A Signed Photograph of Mrs. Walter (Mary) Buchanan

by Mortimer Cropper


 

The signed photograph of Mrs. Walter (Mary) Buchanan reproduced on the facing page is taken from the opening pages of Country Breezes from Breezy Brae, the volume in which her acknowledged masterpiece, Piggy, was first published. Unaccountably overlooked by the editors of both the Canardian Poetry Press edition of Piggy and the Snorton Critical Edition of the poem, the signed photograph is reproduced here so that admirers of Buchanan and her work can gain an enlarged and broadened sense of the person behind the poems.
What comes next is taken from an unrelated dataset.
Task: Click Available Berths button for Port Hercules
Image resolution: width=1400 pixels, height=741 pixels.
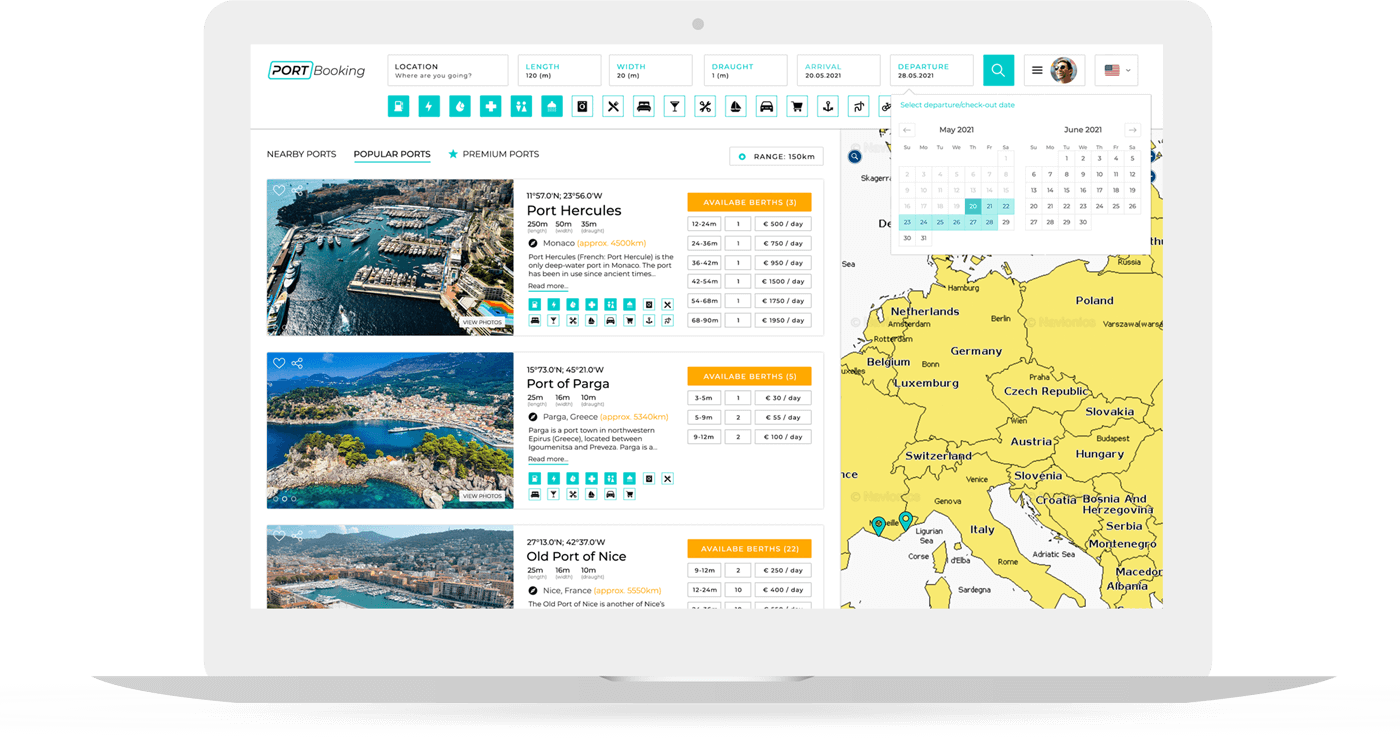Action: click(749, 202)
Like the engraving of Charles Heavysege reproduced by Sandra Campbell in a previous number of Canadian Poetry,1 the signed photograph of Buchanan is very evidently modelled on the Venetian half-length portraits that also lie behind such landmarks of nineteenth-century painting as Dante Gabriel Rossetti’s Bocca Baciata (The Kissed Mouth,) and Lady Lilith (Body’s Beauty). Just as evidently, it also carries something of the ambivalent sexual charge of these paintings—a combination of pneumatic invitingness and stern coldness that is simultaneously attractive and discouraging.2 This cathartic quality is subtly reflected and reinforced not only by the tension between the delicate necklace that outlines the amplitude of the sitter’s bodice and the dark pin that focuses the viewer’s attention on the almost clerical austerity of her collar, but also by the contrast between the soft background of the portrait and the hard-edged frame in which it is enclosed. Part likeness and part fantasy, the signed photograph of Mrs. Walter (Mary) Buchanan is a luminous icon that anticipates the modernistically bifurcated images of female complexity that adorn the front and back covers of Margaret Atwood’s Journals of Susanna Moodie and Dorothy Livesay’s Collected Poems: the Two Seasons. Here, in the words of the classical poet,

"totum dependeat" existsin tense balance with "gero rem imperialem," "magister Mundi sum" with "estne volumen in toga, an solum tibi libet videre?"3

The sophisticated iconography of the Buchanan photograph suggests that it might be the work of a Toronto or Clinton photographer (and, thus, date from the time of Buchanan’s recently documented relationship with Charles G.D. Roberts).4 However, its clear resemblance in texture as well as presentation to other photographs in Country Breezes from Breezy Brae—particularly "The Heather Hills," "Our Mother’s Grave," "Farmers, Plant a Tree," and the illustration to Piggy5indicate a photographer in either Clarksburg, Thornhill, Ravenna, Collingwood, or one of the other local centres whose fairs, picnics, and fowl suppers Buchanan evidently attended and enjoyed.6

 

Notes

 

  1. See Sandra Campbell, "The Face of Charles Heavysege" 102 [back]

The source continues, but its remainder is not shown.